**Work required**
Exact wording is required: give all the records again, minus the pictures.
*** Begin section ***
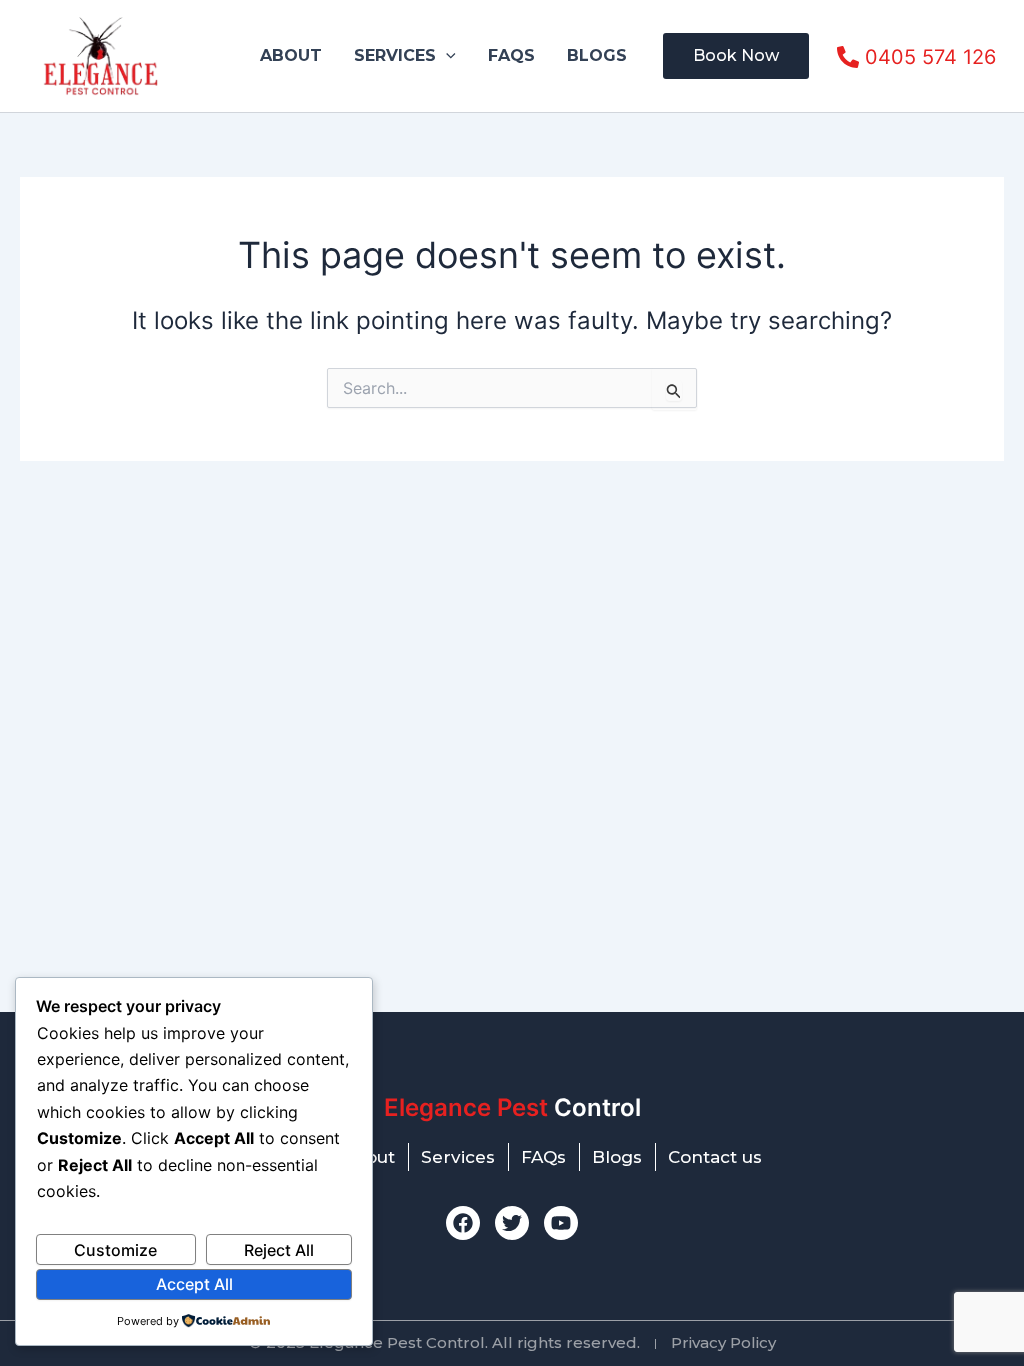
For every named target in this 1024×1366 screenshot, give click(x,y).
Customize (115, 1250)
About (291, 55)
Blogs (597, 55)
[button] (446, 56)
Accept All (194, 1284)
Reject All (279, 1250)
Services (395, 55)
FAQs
*** End section ***
**Reply**
For every named target in this 1024×1366 screenshot, give click(x,y).
Customize (115, 1250)
About (291, 55)
Blogs (597, 55)
[button] (446, 56)
Accept All (194, 1284)
Reject All (279, 1250)
Services (395, 55)
FAQs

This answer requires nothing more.